They were the only guests when they arrived at the Airbnb. The owner told them they’d missed the high season by a few weeks. Lucky them, it meant they’d save ten dollars a night on their accommodations. Jasper was still a popular vacation spot, in spite of everything. They hit the trails, three kids who’d just finished university, in bright reflective jackets and hiking boots so new they squeaked and left one of them—a gangly 21-year-old with a BA in Finance—with blisters so bad she’d almost had to give up on hiking altogether. 

They posted pictures to Instagram. In selfies, skeletal trees rose up behind them, grey and bare, dotting the mountainside like the last few hairs clinging to a bald man’s head. At night they’d cook in the galley kitchen, drinking cheap beer from the local liquor store and standing outside, looking up at hazy stars as they passed a joint around. Its smoke mingled with the smoke that drifted through the air, sharp and acrid. The oldest, not really a kid at all, stayed up late. His face was hard and angular. A scar bifurcated his upper lip. He sat outside while his friends slept, cigarette in one hand, phone in the other, face illuminated by the screen as he scrolled through messages and checked threads on Reddit. 

It was about three in the morning on the third day when he woke them. 

“Come on,” he whispered, “this is it!”

“Dude…” groaned one of them, a short young man with red hair and a round face, as he rubbed the rheum from his eyes. But they rolled out of bed and threw on boots and jackets over their pyjamas.

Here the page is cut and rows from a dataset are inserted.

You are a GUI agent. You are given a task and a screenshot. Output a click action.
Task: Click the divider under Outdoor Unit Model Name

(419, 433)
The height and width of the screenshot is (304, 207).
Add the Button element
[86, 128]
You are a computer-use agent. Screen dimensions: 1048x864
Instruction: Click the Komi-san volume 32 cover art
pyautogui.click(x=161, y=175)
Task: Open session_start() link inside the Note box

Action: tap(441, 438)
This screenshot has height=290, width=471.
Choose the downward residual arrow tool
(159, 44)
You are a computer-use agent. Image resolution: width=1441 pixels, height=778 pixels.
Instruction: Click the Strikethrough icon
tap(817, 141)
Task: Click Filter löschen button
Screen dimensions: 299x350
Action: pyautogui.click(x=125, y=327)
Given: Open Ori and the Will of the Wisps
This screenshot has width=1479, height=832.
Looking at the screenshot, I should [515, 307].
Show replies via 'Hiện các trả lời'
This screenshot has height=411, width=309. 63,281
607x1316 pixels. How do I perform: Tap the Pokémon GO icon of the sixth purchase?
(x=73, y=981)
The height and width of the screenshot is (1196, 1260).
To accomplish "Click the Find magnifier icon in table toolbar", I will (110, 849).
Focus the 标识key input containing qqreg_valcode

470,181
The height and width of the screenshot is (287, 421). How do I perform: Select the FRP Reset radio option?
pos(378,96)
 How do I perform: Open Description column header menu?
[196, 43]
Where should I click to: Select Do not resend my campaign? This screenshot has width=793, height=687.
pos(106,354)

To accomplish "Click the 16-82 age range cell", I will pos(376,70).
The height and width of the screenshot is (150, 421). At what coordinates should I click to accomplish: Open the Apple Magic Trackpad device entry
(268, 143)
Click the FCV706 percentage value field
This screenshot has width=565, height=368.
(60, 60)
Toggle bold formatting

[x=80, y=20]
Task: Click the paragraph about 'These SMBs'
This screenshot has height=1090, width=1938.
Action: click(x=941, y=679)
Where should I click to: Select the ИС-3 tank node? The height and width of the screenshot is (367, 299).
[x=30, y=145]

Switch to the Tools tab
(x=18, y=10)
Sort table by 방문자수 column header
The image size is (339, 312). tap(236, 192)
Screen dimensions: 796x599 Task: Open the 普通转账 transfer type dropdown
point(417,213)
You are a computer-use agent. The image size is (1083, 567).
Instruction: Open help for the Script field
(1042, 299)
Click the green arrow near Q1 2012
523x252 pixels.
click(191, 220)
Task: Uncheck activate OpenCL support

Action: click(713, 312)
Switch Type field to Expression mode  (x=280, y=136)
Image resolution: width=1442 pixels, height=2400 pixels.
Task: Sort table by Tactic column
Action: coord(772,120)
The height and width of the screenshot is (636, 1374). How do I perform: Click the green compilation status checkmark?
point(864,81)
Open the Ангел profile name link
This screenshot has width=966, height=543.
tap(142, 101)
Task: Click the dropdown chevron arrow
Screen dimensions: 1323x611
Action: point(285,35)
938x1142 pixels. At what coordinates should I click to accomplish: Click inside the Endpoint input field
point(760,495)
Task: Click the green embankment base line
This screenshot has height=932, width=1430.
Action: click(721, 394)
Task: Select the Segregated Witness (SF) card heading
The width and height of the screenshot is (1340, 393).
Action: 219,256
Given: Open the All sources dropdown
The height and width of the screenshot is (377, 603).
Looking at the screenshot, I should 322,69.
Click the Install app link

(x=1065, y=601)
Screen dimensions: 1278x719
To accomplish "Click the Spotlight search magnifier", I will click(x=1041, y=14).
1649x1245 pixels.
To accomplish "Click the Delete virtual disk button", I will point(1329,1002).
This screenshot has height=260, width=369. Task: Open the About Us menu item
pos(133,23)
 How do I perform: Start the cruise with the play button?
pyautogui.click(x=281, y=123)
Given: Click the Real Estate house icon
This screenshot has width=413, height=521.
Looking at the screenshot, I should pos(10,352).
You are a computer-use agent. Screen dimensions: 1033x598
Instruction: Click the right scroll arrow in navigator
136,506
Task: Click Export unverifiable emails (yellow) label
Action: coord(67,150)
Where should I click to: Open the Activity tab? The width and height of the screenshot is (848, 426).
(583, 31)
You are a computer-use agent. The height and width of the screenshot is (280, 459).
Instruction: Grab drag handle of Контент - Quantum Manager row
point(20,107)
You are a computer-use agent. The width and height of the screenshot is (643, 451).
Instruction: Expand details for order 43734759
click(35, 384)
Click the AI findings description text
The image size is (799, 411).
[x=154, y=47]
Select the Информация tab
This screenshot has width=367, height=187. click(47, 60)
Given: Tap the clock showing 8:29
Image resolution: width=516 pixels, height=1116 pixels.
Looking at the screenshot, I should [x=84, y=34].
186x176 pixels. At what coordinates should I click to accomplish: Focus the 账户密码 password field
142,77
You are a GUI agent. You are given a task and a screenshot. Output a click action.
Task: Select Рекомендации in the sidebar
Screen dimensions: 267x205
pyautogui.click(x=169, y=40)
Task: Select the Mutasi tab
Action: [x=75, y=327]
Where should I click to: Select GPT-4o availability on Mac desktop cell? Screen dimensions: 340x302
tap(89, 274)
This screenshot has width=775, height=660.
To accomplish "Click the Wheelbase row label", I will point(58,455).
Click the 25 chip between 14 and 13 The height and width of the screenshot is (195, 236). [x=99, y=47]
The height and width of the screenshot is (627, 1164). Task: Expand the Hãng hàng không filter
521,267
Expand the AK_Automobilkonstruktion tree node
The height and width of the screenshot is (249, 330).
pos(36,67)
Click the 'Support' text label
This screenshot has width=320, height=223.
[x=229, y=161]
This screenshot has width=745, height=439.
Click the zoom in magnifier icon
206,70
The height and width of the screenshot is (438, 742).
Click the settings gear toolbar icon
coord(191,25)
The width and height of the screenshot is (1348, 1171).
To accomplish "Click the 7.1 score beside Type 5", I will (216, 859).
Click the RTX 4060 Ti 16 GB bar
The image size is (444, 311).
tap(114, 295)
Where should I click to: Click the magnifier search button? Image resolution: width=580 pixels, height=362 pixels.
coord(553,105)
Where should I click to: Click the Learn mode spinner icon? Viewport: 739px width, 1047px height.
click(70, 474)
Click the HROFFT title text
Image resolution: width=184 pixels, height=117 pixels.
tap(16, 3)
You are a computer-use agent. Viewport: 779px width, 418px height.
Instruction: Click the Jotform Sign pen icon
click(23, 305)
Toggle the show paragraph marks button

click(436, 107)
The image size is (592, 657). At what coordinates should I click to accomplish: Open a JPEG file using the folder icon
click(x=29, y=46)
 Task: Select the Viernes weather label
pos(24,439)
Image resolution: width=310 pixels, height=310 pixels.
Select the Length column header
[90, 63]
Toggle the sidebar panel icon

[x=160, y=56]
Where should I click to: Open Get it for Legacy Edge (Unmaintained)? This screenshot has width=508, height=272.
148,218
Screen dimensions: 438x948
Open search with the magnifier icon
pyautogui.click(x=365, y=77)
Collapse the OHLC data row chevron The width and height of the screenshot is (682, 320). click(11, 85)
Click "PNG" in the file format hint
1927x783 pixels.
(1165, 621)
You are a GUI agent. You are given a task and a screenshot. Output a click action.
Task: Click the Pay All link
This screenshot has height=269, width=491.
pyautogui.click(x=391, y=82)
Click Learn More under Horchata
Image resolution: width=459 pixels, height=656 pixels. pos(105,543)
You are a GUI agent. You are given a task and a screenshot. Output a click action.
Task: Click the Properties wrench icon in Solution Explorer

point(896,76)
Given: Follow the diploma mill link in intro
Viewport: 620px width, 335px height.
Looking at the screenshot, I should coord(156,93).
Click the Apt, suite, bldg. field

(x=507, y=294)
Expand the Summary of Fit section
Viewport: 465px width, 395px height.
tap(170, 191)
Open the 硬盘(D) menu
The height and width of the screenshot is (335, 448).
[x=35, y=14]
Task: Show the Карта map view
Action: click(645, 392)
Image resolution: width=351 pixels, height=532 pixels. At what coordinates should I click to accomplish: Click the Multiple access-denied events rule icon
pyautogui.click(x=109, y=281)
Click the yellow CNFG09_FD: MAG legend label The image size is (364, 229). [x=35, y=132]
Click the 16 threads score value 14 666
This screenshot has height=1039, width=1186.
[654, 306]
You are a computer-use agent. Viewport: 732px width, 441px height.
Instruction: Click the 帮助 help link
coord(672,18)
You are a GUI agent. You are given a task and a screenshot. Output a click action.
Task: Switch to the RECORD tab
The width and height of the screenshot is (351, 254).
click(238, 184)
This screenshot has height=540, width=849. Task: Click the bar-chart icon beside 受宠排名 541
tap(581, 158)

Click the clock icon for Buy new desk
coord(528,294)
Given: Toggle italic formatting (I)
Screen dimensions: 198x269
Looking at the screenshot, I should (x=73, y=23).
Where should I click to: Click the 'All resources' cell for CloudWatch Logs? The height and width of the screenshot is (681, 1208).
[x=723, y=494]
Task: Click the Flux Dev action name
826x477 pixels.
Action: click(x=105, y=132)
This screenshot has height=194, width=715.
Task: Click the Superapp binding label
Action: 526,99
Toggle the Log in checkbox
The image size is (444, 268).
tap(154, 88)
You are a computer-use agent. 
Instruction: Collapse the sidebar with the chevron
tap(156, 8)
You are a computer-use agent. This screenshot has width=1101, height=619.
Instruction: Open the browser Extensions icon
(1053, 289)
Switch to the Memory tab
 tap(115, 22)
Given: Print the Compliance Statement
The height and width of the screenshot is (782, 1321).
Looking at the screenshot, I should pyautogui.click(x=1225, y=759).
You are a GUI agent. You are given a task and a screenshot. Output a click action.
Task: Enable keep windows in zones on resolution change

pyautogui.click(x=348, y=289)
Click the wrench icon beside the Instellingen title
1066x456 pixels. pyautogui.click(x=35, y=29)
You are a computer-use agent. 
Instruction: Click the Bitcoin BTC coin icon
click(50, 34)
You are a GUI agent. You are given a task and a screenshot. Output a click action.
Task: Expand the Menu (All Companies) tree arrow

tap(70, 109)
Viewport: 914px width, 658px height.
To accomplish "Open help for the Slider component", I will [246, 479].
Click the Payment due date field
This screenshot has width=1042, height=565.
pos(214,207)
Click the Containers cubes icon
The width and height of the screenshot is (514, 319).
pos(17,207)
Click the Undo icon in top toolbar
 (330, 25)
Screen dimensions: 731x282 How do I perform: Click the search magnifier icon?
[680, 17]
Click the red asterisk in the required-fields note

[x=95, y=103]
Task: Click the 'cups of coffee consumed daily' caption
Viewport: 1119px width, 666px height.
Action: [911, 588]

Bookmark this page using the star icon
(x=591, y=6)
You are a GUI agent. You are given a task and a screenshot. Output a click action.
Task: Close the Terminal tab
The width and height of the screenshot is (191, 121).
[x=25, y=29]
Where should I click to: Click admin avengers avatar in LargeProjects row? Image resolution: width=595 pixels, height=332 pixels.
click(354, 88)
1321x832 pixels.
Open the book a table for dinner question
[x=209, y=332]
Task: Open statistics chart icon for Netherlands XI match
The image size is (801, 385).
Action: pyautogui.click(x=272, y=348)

The oldest took the driver’s seat in the rental van. They drove north, the horizon dense with flammagenitus clouds. Flashes of lightning illuminated the road ahead.  

“We’re gonna get caught,” said the redhead as they drove past a sign warning that this land was the property of the Canada Development Investment Corporation, and trespassers would be prosecuted. Their driver didn’t respond, eyes on the road, his face momentarily lit by a flash from the bank of clouds ahead. Around them, leafless trees gave way to charred trunks, useless roots jutting from barren soil. Colluvium spread across the road—the slopes around them were sheered off, unstable. After a few more kilometers, the driver pulled the van over. Colluvium changed to scree. A few metres ahead, rockfall had left the road impassable by vehicle. 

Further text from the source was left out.